Заглянув в смотровое окошко, я увидел пробегающего всего в метре от меня самца глухаря, который направлялся мимо моего укрытия прямиком к динамику. Прошел уже час, как я не включал запись голоса самки. Самец подошел к кочке и начал петь. Дистанция для съемки была превосходная, и он отлично освещался взошедшим солнцем, но у меня ничего не было готово. Более того, на месте штатива стояла горелка, в которой кипятилась вода. Пока я ее убирал и устанавливал фотоаппарат, самец отошел от укрытия.

Но встречи с глухарями в тот день еще были не окончены. Первый самец уходил по влажному мху все дальше, при этом он время от времени подскакивал на 2 - 3 метра и демонстративно хлопал крыльями, а к палатке с другой стороны стал приближаться другой глухарь. Он тоже подошел к замаскированному динамику. Несколько кадров с близкого расстояния оказались не очень удачными. Между аппаратом и глухарем оказался сухой сучок, который поперек резал фигуру птицы. Глухариная песня в исполнении вновь прибывшего была столь необычна, что я был уверен: раньше мне не приходилось ее слышать.

"Тэканье" было громким и ничем не отличалось от подобных звуков, издаваемых другими самцами, но "точенье" даже с 15 метров едва различалось. В отличие от громкого и отчетливого "точенья" своих соседей по току, у моего нового знакомого последняя часть песни была тихой и сиплой. Он пел ее словно про себя. Несмотря на яркую, с переливами окраску груди и крыльев, петух имел слабый веер хвоста. Это доказывало, что передо мной молодой самец. Возможно, раньше он токовал где-нибудь на задворках токовища, вдалеке от своих старших собратьев, и я его просто не слышал из своего укрытия. Он был четвертым самцом на этом току. С полчаса я фотографировал его, разгуливающего с раскрытым хвостом и страстно поющего, метров с тридцати.
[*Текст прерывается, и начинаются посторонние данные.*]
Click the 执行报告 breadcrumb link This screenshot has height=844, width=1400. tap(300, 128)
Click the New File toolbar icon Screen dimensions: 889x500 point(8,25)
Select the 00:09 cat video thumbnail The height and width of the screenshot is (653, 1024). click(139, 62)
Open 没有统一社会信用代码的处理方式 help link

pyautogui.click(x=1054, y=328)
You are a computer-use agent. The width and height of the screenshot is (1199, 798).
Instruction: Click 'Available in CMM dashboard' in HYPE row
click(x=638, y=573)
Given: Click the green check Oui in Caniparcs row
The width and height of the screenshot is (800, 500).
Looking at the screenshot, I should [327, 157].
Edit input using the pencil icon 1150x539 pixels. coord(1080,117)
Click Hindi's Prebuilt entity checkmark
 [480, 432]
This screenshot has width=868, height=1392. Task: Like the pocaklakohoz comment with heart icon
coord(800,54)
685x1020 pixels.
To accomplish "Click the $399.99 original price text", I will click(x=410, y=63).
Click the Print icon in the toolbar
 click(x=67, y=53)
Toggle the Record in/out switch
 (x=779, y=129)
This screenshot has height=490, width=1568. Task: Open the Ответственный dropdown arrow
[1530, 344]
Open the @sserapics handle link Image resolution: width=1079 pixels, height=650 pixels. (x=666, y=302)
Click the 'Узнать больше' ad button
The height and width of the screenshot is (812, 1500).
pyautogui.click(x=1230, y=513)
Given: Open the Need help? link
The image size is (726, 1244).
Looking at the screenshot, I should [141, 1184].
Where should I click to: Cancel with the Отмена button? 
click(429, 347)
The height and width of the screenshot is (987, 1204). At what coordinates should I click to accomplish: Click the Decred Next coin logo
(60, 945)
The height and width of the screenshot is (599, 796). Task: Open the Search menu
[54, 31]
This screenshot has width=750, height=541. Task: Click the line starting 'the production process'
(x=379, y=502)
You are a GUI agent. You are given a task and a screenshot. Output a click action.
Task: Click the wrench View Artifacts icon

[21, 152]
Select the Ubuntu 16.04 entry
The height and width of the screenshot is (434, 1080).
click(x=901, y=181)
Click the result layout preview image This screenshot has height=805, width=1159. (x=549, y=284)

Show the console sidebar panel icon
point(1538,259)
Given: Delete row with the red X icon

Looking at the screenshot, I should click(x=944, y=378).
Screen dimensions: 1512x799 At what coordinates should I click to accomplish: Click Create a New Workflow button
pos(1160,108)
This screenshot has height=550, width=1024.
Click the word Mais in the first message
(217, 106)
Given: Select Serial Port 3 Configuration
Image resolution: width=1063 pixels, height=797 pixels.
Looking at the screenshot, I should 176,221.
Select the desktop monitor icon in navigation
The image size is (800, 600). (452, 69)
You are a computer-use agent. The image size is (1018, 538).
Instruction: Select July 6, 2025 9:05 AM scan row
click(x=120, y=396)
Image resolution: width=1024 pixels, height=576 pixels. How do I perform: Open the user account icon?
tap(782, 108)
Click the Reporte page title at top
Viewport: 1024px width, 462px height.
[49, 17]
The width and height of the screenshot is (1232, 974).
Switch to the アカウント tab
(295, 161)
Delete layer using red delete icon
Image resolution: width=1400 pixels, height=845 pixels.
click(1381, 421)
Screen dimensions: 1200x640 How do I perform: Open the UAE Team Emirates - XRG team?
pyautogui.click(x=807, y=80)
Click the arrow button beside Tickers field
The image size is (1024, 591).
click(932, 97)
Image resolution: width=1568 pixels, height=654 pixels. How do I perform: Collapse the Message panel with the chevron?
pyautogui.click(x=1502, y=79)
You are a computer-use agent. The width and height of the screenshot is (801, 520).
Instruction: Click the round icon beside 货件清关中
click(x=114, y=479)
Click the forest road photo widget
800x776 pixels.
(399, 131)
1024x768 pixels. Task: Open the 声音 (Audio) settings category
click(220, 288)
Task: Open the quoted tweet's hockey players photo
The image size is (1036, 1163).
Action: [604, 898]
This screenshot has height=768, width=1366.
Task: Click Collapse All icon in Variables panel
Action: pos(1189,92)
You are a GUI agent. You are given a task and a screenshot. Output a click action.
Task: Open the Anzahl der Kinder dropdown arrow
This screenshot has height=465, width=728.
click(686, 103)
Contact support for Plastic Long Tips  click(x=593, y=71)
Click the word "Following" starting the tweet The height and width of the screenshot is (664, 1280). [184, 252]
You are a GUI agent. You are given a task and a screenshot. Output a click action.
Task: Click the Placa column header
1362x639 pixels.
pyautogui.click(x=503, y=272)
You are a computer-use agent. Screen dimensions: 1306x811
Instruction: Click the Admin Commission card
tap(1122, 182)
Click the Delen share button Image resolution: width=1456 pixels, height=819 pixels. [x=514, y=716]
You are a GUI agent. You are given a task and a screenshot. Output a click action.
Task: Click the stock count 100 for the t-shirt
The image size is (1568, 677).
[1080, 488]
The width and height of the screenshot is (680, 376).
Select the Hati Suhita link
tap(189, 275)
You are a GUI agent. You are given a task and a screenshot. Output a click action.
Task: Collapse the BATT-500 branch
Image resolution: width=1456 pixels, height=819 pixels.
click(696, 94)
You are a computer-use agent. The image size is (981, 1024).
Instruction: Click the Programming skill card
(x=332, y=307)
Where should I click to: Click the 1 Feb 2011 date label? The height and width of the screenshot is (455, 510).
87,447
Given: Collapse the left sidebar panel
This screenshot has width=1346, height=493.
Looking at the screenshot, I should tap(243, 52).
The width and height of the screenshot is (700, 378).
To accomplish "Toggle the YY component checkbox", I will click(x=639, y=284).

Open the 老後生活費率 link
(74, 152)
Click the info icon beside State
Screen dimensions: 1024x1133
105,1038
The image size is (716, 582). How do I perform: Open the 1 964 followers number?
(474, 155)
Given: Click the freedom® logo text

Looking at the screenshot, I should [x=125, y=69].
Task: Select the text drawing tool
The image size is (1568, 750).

Глухари тогда утихли лишь около 11 часов, но это не самое позднее время, до которого может продолжаться ток. Однажды, по-видимому, то был токовик, один самец пел до 13 часов. А самое раннее, когда первый самец появился на току, было 17 часов. Необычным оказалось то, что он пришел пешком и был очень осторожен. Вначале я его принял за торчащую вверх толстую ветку, и лишь позже, заметив, как ветка исчезла, убедился в том, что передо мной была птица. Другой раз, уже в начале мая, прилетевший на токовище для ночевки вечером глухарь пел прямо как поутру, причем он сидел на сосне недалеко от меня, и я, лежа в спальнике, слышал все нюансы его песни, Закончил самец петь, "тэкая" все реже и реже, и, наконец, в полной темноте замолчал.

Обо всех наблюдениях на глухарином току не напишешь в краткой статье, и здесь выбраны лишь самые интересные моменты, а также приведен тот минимум сведений, без которых фотоохота на глухаря, по моему мнению, просто невозможна. Но может быть, в условиях другой местности подобная фотоохота имеет свои особенности, а на непуганых и более многочисленных токах сфотографировать глухаря намного легче - это решать уже вам.